■ **Recorded data**:
☆ ☆ ☆ ☆ ☆ ☆ ☆
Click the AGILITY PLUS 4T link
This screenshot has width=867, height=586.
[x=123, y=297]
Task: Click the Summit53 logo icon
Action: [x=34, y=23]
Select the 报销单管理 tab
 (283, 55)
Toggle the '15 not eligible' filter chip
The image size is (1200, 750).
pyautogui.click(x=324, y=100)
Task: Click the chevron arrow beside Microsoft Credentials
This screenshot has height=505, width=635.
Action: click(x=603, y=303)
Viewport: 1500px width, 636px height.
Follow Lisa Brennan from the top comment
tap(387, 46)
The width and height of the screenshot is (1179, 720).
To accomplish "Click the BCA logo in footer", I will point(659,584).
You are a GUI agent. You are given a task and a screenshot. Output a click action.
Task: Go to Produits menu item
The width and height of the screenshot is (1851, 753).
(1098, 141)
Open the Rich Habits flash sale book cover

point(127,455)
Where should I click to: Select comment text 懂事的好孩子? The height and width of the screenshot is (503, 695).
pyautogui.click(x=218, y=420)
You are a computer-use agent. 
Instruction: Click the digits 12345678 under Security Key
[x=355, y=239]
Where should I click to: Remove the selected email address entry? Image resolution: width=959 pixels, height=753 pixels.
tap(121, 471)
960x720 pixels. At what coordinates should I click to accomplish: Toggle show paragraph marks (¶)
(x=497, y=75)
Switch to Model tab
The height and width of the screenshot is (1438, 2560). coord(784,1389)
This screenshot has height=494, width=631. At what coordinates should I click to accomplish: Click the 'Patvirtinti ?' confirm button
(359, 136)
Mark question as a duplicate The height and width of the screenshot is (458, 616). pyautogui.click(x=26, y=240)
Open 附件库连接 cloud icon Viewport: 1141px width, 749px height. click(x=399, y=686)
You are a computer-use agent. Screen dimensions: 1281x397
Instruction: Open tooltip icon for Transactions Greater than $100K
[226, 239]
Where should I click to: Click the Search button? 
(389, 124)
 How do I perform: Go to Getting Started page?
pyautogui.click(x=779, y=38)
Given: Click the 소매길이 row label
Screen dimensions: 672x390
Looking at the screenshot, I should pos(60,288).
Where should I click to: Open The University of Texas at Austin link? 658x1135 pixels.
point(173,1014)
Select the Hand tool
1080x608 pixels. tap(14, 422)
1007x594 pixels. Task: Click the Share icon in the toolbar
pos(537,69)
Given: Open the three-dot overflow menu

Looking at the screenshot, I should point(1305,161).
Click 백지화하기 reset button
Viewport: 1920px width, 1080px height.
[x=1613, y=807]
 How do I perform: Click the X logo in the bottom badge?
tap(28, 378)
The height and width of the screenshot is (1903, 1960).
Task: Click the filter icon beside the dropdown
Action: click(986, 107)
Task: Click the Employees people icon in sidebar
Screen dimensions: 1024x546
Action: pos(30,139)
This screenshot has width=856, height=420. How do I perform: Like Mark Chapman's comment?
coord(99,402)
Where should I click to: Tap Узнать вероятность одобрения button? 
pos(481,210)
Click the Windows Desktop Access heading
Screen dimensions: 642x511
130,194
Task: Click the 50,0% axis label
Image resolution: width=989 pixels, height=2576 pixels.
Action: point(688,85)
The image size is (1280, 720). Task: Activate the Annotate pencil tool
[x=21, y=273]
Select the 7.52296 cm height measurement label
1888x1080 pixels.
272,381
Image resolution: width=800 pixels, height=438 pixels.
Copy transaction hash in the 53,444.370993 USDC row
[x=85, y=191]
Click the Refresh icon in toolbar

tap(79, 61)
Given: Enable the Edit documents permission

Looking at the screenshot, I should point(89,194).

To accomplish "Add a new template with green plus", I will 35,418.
☆ ☆ ☆ ☆ ☆ ☆ ☆
■ **Aim of the exercise**:
When you reach this point, go back and write out each record above exactly.

■ **Completed task**:
Click the AGILITY PLUS 4T link
This screenshot has width=867, height=586.
[x=123, y=297]
Task: Click the Summit53 logo icon
Action: [x=34, y=23]
Select the 报销单管理 tab
 (283, 55)
Toggle the '15 not eligible' filter chip
The image size is (1200, 750).
pyautogui.click(x=324, y=100)
Task: Click the chevron arrow beside Microsoft Credentials
This screenshot has height=505, width=635.
Action: click(x=603, y=303)
Viewport: 1500px width, 636px height.
Follow Lisa Brennan from the top comment
tap(387, 46)
The width and height of the screenshot is (1179, 720).
To accomplish "Click the BCA logo in footer", I will point(659,584).
You are a GUI agent. You are given a task and a screenshot. Output a click action.
Task: Go to Produits menu item
The width and height of the screenshot is (1851, 753).
(1098, 141)
Open the Rich Habits flash sale book cover

point(127,455)
Where should I click to: Select comment text 懂事的好孩子? The height and width of the screenshot is (503, 695).
pyautogui.click(x=218, y=420)
You are a computer-use agent. 
Instruction: Click the digits 12345678 under Security Key
[x=355, y=239]
Where should I click to: Remove the selected email address entry? Image resolution: width=959 pixels, height=753 pixels.
tap(121, 471)
960x720 pixels. At what coordinates should I click to accomplish: Toggle show paragraph marks (¶)
(x=497, y=75)
Switch to Model tab
The height and width of the screenshot is (1438, 2560). coord(784,1389)
This screenshot has height=494, width=631. At what coordinates should I click to accomplish: Click the 'Patvirtinti ?' confirm button
(359, 136)
Mark question as a duplicate The height and width of the screenshot is (458, 616). pyautogui.click(x=26, y=240)
Open 附件库连接 cloud icon Viewport: 1141px width, 749px height. click(x=399, y=686)
You are a computer-use agent. Screen dimensions: 1281x397
Instruction: Open tooltip icon for Transactions Greater than $100K
[226, 239]
Where should I click to: Click the Search button? 
(389, 124)
 How do I perform: Go to Getting Started page?
pyautogui.click(x=779, y=38)
Given: Click the 소매길이 row label
Screen dimensions: 672x390
Looking at the screenshot, I should pos(60,288).
Where should I click to: Open The University of Texas at Austin link? 658x1135 pixels.
point(173,1014)
Select the Hand tool
1080x608 pixels. tap(14, 422)
1007x594 pixels. Task: Click the Share icon in the toolbar
pos(537,69)
Given: Open the three-dot overflow menu

Looking at the screenshot, I should point(1305,161).
Click 백지화하기 reset button
Viewport: 1920px width, 1080px height.
[x=1613, y=807]
 How do I perform: Click the X logo in the bottom badge?
tap(28, 378)
The height and width of the screenshot is (1903, 1960).
Task: Click the filter icon beside the dropdown
Action: click(986, 107)
Task: Click the Employees people icon in sidebar
Screen dimensions: 1024x546
Action: pos(30,139)
This screenshot has width=856, height=420. How do I perform: Like Mark Chapman's comment?
coord(99,402)
Where should I click to: Tap Узнать вероятность одобрения button? 
pos(481,210)
Click the Windows Desktop Access heading
Screen dimensions: 642x511
130,194
Task: Click the 50,0% axis label
Image resolution: width=989 pixels, height=2576 pixels.
Action: point(688,85)
The image size is (1280, 720). Task: Activate the Annotate pencil tool
[x=21, y=273]
Select the 7.52296 cm height measurement label
1888x1080 pixels.
272,381
Image resolution: width=800 pixels, height=438 pixels.
Copy transaction hash in the 53,444.370993 USDC row
[x=85, y=191]
Click the Refresh icon in toolbar

tap(79, 61)
Given: Enable the Edit documents permission

Looking at the screenshot, I should point(89,194).

To accomplish "Add a new template with green plus", I will 35,418.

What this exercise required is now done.